▶ Exercise prompt
When you reach the records below, output each one exactly.

Saved data entries:
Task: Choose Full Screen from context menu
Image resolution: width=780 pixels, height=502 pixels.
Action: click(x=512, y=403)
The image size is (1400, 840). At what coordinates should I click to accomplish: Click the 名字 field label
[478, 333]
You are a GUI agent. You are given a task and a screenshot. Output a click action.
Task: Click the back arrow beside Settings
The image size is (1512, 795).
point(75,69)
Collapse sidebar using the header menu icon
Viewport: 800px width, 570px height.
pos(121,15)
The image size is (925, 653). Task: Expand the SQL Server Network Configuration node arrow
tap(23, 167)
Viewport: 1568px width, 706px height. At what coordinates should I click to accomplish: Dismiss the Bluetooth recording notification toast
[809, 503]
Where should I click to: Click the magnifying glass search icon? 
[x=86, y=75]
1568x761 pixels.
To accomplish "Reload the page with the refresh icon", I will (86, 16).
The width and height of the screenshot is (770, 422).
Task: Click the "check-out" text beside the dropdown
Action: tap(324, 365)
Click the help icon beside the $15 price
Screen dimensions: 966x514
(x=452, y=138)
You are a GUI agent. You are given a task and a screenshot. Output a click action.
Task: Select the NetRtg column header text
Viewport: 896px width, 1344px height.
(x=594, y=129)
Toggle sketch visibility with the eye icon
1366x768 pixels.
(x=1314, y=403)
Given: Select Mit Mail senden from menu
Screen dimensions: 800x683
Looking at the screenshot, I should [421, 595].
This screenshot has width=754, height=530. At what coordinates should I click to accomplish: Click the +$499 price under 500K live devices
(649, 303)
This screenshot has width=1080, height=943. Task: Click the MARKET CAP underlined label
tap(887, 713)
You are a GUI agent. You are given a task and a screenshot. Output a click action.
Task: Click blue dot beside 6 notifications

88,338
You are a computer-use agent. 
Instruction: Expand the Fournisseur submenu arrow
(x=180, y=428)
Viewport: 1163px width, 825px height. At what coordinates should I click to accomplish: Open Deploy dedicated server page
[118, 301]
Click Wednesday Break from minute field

▶ Written answer
Task: Choose Full Screen from context menu
Image resolution: width=780 pixels, height=502 pixels.
Action: click(x=512, y=403)
The image size is (1400, 840). At what coordinates should I click to accomplish: Click the 名字 field label
[478, 333]
You are a GUI agent. You are given a task and a screenshot. Output a click action.
Task: Click the back arrow beside Settings
The image size is (1512, 795).
point(75,69)
Collapse sidebar using the header menu icon
Viewport: 800px width, 570px height.
pos(121,15)
The image size is (925, 653). Task: Expand the SQL Server Network Configuration node arrow
tap(23, 167)
Viewport: 1568px width, 706px height. At what coordinates should I click to accomplish: Dismiss the Bluetooth recording notification toast
[809, 503]
Where should I click to: Click the magnifying glass search icon? 
[x=86, y=75]
1568x761 pixels.
To accomplish "Reload the page with the refresh icon", I will (86, 16).
The width and height of the screenshot is (770, 422).
Task: Click the "check-out" text beside the dropdown
Action: tap(324, 365)
Click the help icon beside the $15 price
Screen dimensions: 966x514
(x=452, y=138)
You are a GUI agent. You are given a task and a screenshot. Output a click action.
Task: Select the NetRtg column header text
Viewport: 896px width, 1344px height.
(x=594, y=129)
Toggle sketch visibility with the eye icon
1366x768 pixels.
(x=1314, y=403)
Given: Select Mit Mail senden from menu
Screen dimensions: 800x683
Looking at the screenshot, I should [421, 595].
This screenshot has width=754, height=530. At what coordinates should I click to accomplish: Click the +$499 price under 500K live devices
(649, 303)
This screenshot has width=1080, height=943. Task: Click the MARKET CAP underlined label
tap(887, 713)
You are a GUI agent. You are given a task and a screenshot. Output a click action.
Task: Click blue dot beside 6 notifications

88,338
You are a computer-use agent. 
Instruction: Expand the Fournisseur submenu arrow
(x=180, y=428)
Viewport: 1163px width, 825px height. At what coordinates should I click to accomplish: Open Deploy dedicated server page
[118, 301]
Click Wednesday Break from minute field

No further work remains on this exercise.